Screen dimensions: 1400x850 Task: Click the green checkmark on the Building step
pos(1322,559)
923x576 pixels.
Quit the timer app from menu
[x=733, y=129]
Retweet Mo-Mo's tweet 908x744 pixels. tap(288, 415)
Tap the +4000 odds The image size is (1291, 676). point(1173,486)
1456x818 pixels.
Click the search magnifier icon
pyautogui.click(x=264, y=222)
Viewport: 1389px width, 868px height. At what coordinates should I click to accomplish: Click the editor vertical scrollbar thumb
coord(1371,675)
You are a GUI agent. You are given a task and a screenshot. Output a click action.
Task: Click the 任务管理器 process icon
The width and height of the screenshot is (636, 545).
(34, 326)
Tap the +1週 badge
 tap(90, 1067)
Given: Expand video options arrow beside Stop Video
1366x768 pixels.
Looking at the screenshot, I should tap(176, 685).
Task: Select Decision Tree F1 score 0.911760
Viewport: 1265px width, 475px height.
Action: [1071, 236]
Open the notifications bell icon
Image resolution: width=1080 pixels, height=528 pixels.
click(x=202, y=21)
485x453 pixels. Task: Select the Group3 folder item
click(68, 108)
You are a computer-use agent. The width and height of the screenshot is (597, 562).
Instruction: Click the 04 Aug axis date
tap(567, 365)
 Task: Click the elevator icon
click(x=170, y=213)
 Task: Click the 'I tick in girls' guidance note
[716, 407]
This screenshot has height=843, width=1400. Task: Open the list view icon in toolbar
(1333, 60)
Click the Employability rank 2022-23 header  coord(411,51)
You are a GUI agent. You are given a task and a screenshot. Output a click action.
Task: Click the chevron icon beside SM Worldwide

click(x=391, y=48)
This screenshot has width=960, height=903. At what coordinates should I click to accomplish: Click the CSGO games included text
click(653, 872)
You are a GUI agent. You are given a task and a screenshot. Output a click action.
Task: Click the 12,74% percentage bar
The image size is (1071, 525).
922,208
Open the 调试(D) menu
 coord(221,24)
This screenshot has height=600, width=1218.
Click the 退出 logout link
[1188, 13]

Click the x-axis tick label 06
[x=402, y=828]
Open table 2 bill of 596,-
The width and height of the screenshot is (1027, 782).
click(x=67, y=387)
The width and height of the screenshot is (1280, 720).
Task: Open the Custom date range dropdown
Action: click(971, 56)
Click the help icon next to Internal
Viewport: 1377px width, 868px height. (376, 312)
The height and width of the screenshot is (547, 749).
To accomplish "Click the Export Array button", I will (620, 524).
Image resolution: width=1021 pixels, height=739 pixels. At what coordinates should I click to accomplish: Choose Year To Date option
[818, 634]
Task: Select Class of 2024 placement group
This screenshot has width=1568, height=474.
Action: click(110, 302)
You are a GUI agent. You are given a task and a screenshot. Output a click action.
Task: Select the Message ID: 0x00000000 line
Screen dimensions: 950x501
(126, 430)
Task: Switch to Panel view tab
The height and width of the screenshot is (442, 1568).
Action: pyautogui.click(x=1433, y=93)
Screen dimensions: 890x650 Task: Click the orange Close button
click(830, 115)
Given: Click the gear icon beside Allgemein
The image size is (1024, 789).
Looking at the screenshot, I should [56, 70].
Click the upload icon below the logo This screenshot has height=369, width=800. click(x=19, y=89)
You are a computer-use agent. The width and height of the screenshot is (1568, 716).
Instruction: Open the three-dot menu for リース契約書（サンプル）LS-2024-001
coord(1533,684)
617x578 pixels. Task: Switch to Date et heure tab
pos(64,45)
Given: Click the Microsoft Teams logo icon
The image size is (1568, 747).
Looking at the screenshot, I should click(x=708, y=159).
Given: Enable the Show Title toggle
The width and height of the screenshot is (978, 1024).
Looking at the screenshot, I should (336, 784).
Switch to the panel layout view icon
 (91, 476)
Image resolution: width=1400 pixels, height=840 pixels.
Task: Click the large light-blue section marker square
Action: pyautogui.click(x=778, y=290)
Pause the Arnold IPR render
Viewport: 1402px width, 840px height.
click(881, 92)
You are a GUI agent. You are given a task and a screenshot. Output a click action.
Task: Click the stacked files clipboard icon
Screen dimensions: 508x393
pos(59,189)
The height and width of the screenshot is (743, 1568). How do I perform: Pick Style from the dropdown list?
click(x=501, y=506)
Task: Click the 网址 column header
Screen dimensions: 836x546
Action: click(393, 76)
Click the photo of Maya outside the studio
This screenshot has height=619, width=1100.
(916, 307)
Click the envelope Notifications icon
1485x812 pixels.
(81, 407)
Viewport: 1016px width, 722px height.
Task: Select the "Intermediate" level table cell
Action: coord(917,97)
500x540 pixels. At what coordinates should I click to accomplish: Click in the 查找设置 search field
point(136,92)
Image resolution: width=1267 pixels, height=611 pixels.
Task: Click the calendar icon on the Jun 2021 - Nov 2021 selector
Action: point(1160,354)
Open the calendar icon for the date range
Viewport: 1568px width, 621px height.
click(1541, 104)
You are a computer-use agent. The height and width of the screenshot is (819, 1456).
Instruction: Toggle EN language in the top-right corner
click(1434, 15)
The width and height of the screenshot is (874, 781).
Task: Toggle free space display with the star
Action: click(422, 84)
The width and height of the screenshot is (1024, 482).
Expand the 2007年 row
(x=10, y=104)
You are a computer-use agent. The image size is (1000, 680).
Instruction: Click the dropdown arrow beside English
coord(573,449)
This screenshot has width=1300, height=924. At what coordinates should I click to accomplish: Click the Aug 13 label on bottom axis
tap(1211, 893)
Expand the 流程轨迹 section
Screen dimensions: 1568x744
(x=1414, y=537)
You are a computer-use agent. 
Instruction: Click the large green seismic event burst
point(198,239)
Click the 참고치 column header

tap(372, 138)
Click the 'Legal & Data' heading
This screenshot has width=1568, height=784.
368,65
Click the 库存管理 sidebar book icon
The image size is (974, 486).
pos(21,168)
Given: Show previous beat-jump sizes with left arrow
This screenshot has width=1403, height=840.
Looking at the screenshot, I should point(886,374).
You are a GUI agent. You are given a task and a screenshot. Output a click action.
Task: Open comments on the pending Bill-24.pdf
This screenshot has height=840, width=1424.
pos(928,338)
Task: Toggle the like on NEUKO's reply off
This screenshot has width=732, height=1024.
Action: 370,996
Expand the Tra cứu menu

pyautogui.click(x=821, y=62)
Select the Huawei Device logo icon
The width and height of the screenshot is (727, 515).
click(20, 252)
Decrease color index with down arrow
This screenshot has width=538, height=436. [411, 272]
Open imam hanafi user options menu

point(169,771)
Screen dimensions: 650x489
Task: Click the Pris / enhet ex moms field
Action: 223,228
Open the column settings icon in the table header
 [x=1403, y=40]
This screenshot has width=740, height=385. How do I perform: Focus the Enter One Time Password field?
-- -- --
* _TASK_
Reproduce verbatim the part of the entries above that opens with the line containing "Given: Show previous" and closes with the final line of the entries, including both of those lines.

* _TASK OUTPUT_
Given: Show previous beat-jump sizes with left arrow
This screenshot has width=1403, height=840.
Looking at the screenshot, I should point(886,374).
You are a GUI agent. You are given a task and a screenshot. Output a click action.
Task: Open comments on the pending Bill-24.pdf
This screenshot has height=840, width=1424.
pos(928,338)
Task: Toggle the like on NEUKO's reply off
This screenshot has width=732, height=1024.
Action: 370,996
Expand the Tra cứu menu

pyautogui.click(x=821, y=62)
Select the Huawei Device logo icon
The width and height of the screenshot is (727, 515).
click(20, 252)
Decrease color index with down arrow
This screenshot has width=538, height=436. [411, 272]
Open imam hanafi user options menu

point(169,771)
Screen dimensions: 650x489
Task: Click the Pris / enhet ex moms field
Action: 223,228
Open the column settings icon in the table header
 [x=1403, y=40]
This screenshot has width=740, height=385. How do I perform: Focus the Enter One Time Password field?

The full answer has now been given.